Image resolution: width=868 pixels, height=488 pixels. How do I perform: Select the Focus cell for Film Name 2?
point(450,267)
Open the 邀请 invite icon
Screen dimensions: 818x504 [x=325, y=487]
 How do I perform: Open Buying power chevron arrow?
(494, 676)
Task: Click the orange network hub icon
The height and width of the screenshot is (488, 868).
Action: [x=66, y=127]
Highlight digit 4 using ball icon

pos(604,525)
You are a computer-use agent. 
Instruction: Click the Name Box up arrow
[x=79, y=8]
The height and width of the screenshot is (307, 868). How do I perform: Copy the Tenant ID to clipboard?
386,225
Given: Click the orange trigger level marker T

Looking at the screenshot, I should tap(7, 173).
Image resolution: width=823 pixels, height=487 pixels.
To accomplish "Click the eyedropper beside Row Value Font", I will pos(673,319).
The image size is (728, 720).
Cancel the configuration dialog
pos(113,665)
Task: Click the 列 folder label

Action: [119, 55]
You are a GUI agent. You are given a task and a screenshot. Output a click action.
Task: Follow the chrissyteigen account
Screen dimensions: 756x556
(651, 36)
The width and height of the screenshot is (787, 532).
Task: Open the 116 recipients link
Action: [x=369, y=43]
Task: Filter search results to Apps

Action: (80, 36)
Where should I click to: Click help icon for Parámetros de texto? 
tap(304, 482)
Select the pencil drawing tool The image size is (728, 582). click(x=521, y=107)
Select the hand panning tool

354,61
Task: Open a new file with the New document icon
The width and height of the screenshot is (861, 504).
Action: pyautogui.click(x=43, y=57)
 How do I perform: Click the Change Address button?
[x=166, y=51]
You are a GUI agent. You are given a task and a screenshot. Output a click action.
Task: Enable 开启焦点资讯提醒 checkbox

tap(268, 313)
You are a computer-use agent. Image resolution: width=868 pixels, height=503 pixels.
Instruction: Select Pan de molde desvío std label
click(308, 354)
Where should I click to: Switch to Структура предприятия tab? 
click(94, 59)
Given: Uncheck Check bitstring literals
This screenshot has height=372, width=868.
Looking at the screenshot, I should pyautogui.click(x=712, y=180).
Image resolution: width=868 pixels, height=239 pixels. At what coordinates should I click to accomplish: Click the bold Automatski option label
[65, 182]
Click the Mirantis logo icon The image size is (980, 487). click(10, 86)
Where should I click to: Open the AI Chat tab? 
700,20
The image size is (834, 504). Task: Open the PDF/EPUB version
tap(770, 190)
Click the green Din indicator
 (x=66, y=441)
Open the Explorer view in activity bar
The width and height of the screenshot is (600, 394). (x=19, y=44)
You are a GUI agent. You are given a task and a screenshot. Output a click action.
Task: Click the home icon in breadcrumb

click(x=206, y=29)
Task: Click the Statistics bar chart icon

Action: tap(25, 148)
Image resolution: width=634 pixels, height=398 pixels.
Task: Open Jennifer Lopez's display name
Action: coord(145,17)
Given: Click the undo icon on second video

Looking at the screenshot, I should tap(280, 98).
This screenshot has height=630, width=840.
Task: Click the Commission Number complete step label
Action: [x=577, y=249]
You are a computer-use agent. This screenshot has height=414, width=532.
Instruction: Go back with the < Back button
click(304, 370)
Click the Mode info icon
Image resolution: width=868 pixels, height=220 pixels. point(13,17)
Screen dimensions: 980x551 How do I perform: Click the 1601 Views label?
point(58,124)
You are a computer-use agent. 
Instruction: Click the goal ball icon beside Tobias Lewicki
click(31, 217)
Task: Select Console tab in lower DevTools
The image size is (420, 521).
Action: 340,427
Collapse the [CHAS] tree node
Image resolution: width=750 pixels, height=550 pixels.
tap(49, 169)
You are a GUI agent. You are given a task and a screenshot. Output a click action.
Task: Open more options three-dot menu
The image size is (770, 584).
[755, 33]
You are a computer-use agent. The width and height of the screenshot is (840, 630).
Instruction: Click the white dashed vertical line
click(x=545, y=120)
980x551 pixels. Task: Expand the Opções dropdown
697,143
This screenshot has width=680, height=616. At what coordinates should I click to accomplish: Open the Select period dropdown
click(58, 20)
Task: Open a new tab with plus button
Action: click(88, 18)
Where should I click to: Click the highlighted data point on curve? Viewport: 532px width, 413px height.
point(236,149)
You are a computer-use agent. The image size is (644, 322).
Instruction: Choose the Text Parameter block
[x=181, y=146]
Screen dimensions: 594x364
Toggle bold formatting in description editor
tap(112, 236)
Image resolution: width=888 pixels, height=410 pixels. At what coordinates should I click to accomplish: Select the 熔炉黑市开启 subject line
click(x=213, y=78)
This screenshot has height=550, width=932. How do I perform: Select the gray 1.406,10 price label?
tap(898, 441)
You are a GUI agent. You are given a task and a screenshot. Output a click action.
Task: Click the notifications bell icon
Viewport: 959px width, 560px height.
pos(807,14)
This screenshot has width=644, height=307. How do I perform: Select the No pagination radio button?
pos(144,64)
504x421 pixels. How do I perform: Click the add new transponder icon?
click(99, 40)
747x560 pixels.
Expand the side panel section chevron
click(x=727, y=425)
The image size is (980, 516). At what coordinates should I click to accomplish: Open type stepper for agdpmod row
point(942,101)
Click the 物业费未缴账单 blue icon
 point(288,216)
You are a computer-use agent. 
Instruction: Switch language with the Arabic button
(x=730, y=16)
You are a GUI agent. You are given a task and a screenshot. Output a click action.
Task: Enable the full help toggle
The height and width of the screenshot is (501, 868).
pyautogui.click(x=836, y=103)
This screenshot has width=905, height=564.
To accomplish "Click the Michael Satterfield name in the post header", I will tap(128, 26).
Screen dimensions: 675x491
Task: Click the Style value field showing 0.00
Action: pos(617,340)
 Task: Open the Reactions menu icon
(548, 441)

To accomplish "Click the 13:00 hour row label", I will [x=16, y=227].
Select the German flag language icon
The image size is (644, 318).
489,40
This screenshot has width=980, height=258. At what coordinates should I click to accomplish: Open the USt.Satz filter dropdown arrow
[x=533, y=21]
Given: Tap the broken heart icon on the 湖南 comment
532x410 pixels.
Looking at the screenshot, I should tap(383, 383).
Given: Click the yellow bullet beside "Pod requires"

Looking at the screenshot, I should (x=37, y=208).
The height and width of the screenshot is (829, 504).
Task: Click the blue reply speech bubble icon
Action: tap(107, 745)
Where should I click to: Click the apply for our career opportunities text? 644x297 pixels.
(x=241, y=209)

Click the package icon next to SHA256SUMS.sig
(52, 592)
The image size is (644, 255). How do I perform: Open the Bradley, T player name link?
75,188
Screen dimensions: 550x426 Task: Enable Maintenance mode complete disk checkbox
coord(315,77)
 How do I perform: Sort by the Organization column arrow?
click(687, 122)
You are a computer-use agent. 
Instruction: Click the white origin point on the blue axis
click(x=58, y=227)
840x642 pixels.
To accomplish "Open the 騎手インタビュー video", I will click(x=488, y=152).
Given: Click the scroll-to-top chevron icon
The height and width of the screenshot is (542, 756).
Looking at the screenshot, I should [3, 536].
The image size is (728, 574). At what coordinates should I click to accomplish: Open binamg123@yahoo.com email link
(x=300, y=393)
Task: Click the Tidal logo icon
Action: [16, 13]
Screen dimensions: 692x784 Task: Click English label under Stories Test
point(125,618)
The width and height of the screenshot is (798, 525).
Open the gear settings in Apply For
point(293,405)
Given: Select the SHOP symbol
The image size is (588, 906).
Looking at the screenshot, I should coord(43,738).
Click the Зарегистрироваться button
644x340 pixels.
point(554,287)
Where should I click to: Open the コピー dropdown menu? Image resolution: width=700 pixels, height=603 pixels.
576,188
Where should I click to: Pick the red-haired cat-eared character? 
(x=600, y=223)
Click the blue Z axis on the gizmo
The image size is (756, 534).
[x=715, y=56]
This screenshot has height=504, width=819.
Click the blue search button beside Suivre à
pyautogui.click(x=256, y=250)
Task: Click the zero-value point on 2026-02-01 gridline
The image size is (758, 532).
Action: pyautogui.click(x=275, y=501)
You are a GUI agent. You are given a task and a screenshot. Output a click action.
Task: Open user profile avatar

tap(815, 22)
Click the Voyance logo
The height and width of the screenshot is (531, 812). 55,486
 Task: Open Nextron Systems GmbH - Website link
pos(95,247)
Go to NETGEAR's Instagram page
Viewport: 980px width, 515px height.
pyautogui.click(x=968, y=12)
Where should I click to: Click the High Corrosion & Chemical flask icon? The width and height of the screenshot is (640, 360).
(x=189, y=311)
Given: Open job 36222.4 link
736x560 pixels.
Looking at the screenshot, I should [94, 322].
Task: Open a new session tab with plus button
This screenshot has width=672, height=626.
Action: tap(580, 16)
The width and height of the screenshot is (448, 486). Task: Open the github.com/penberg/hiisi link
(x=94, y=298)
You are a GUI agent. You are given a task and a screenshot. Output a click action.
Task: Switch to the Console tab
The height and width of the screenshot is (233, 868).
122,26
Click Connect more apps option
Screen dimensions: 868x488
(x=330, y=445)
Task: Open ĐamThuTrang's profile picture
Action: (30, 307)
===
Work required: Print the line containing "Click Connect more apps option" and every line after it to the end of the records above, exactly as written, and nothing else.

Exercise solution:
Click Connect more apps option
Screen dimensions: 868x488
(x=330, y=445)
Task: Open ĐamThuTrang's profile picture
Action: (30, 307)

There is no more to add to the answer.